It is a strange fight, Montana ranchers say. Raising cattle here in the
parched American outback of eastern Montana and Wyoming has always been
a battle to find enough water.
Mark Fix, a cattle rancher in eastern Montana, diverts about 2,000
gallons per minute of Tongue River water in the summer to grow hay for
his livestock. But increased sodium in the water could endanger his
hayfields.
Now there is more than enough water, but the wrong kind, they say, and
they are fighting to keep it out of the river.
Mark Fix is a family rancher whose cattle operation depends on water
from the Tongue River. Mr. Fix diverts about 2,000 gallons per minute of
clear water in the summer to transform a dry river bottom into several
emerald green fields of alfalfa, an oasis on dry rangeland. Three crops
of hay each year enable him to cut it, bale it and feed it to his cattle
during the long winter.
“Water means a guaranteed hay crop,” Mr. Fix said.
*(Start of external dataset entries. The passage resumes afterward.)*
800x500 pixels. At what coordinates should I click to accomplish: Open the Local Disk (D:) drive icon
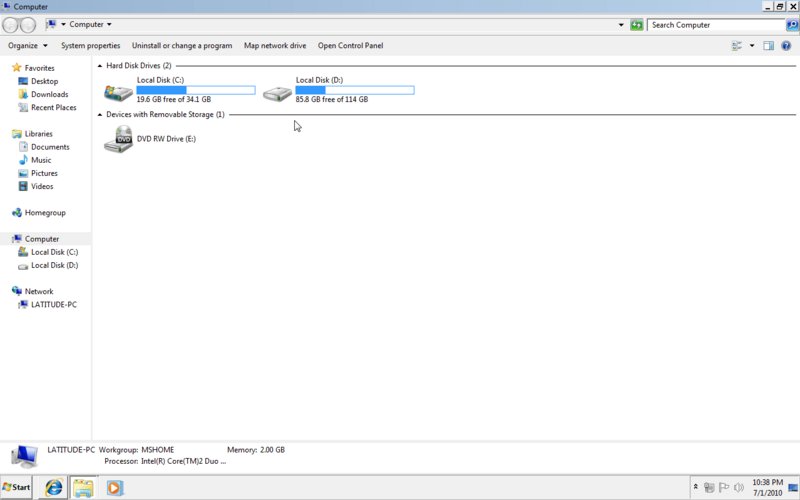[277, 93]
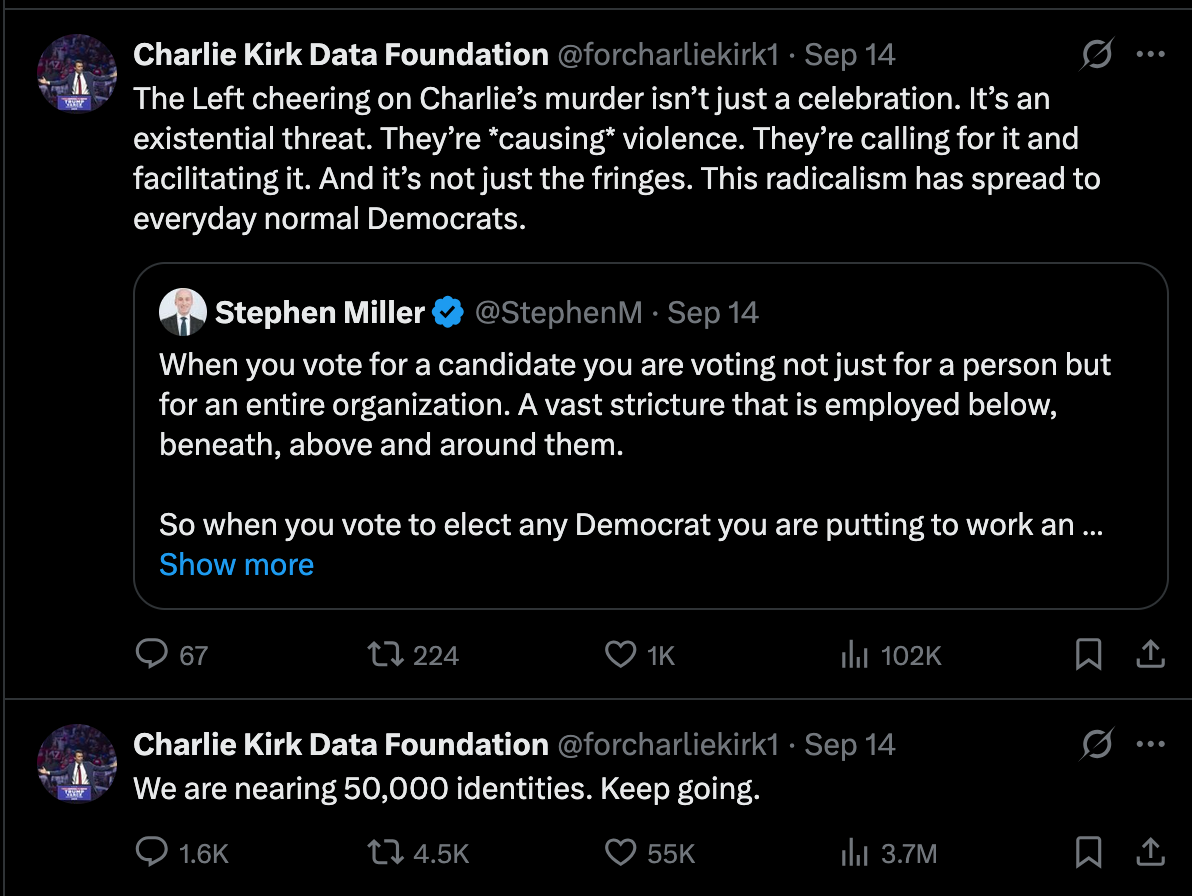This screenshot has height=896, width=1192.
Task: Click the @forcharliekirk1 handle on first post
Action: (x=666, y=55)
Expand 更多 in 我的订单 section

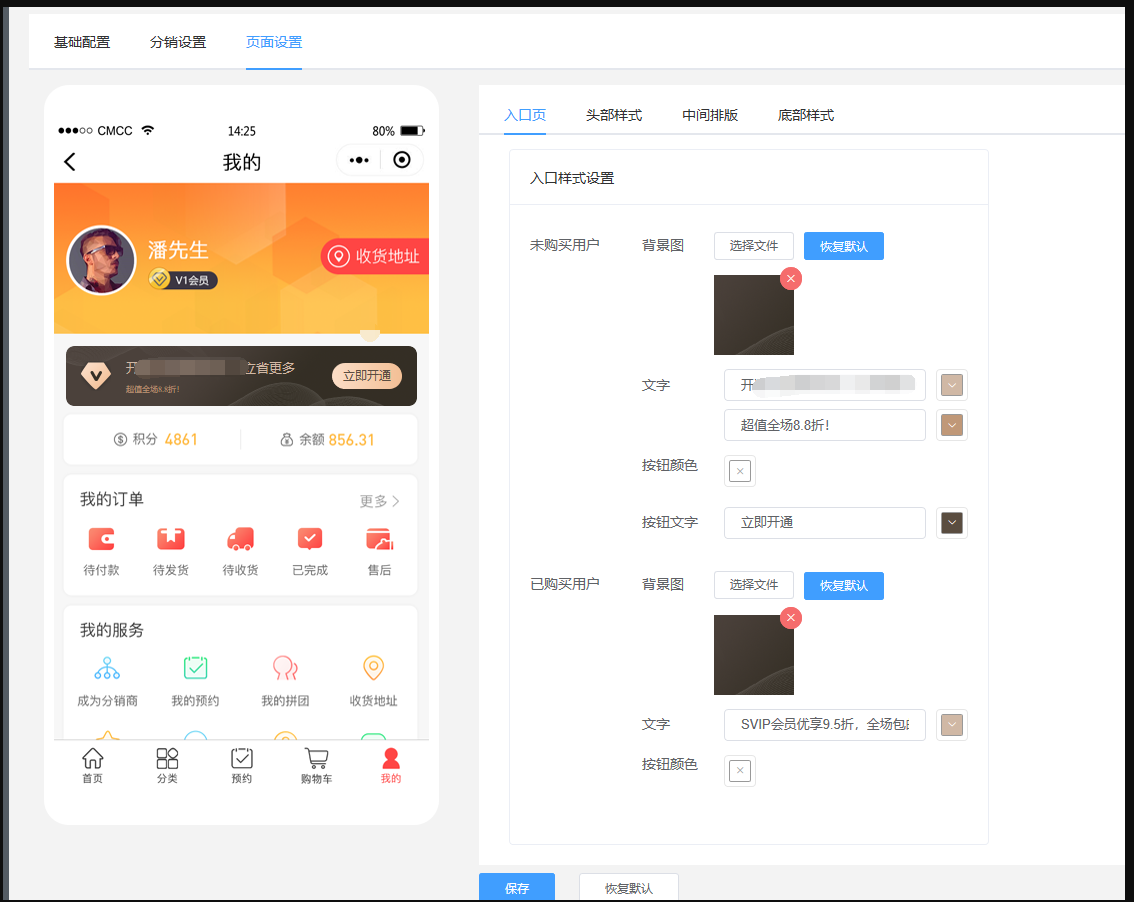point(380,501)
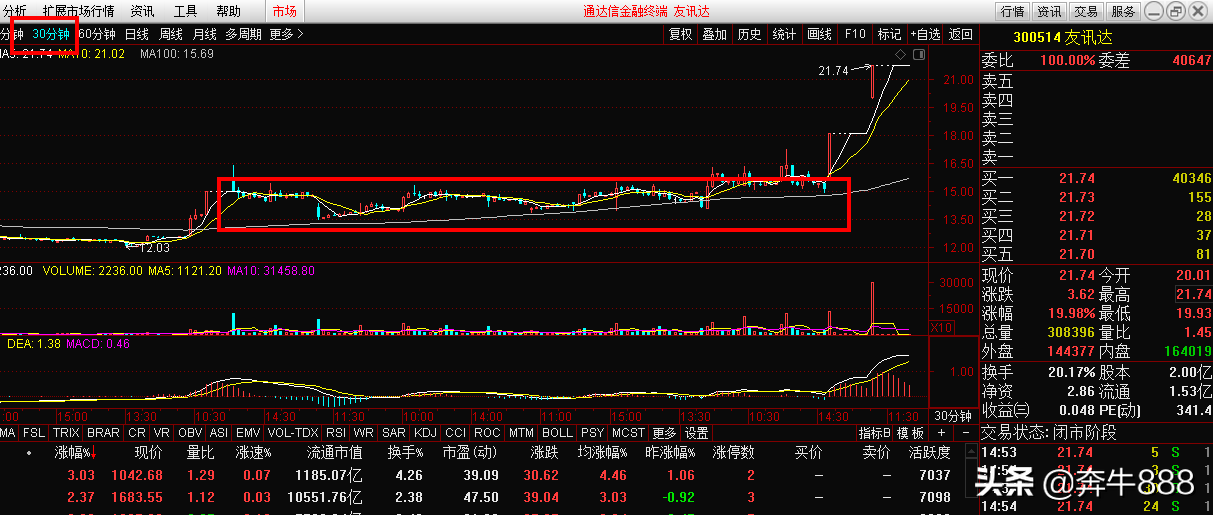The image size is (1213, 515).
Task: Select the BOLL indicator tab
Action: click(x=556, y=433)
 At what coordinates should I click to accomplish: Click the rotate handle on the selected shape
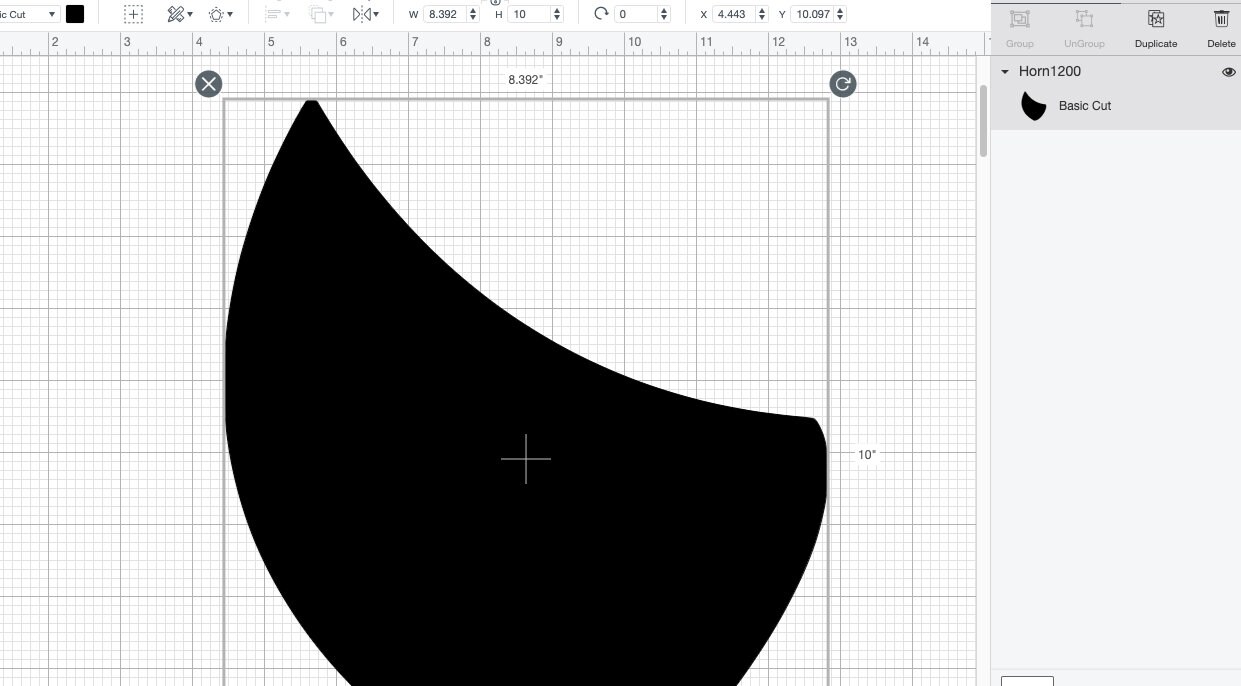[843, 84]
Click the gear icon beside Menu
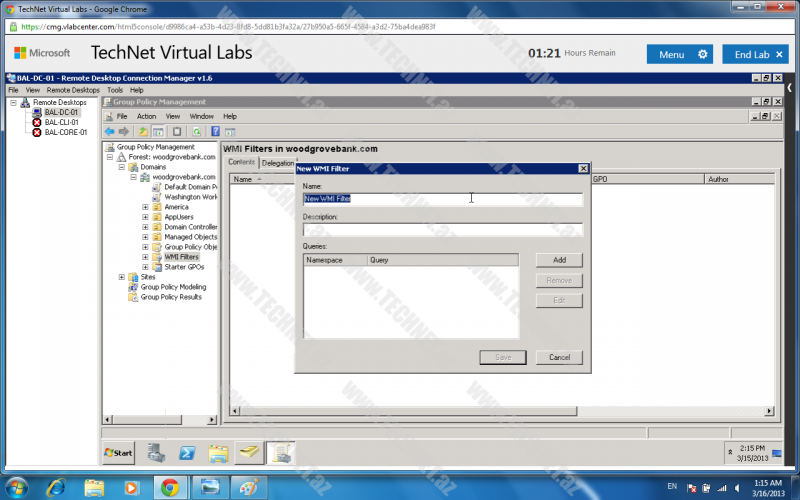Screen dimensions: 800x500 703,54
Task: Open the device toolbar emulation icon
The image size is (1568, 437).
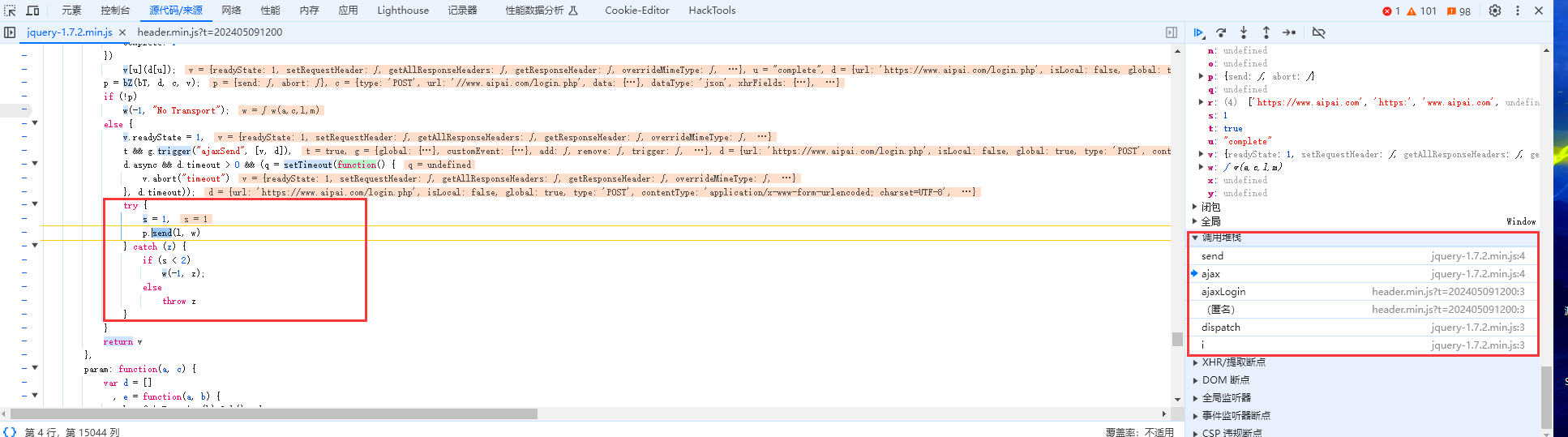Action: (33, 11)

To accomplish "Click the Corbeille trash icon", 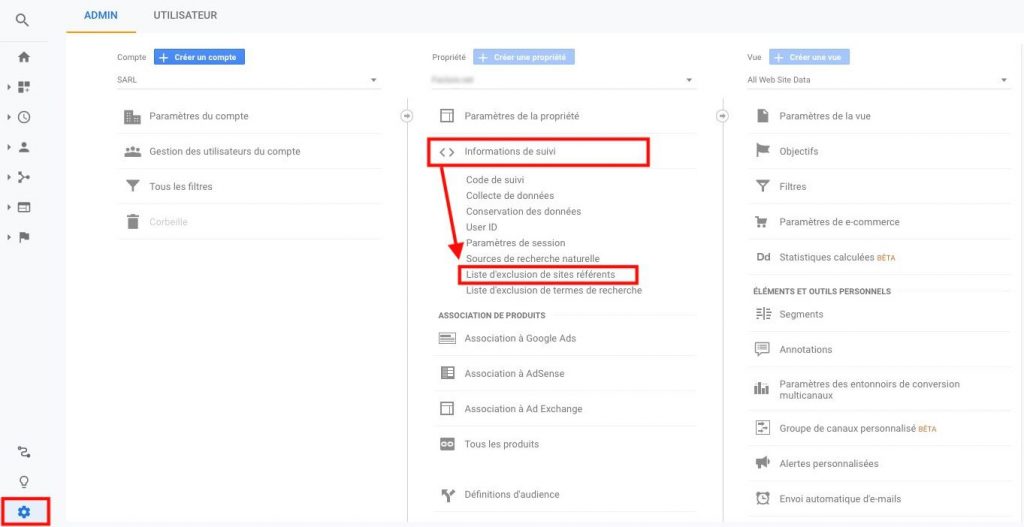I will click(x=132, y=222).
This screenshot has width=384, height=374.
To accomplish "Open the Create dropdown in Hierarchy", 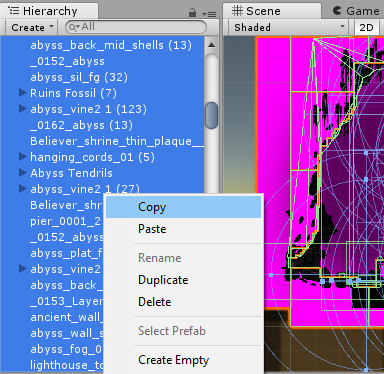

But the search for a type of natural gas called coal bed methane has
come to this part of the world in a big way. The gas is found in
subterranean coal, and companies are pumping water out of the coal and
stripping the gas mixed with it. Once the gas is out, the huge volumes
of water become waste in a region that gets less than 12 inches of rain
a year.
In some cases, the water has benefited ranchers, who use it to water
their livestock. But there is far more than cows can drink, and it needs
to be dumped.
The companies have been pumping the wastewater into drainages that flow
into the Tongue River, as well as two other small rivers that flow north
into Montana, the Powder and Little Powder Rivers. Ranchers say the
water contains high levels of sodium and if it is spread on a field, it
can destroy the ability to grow anything.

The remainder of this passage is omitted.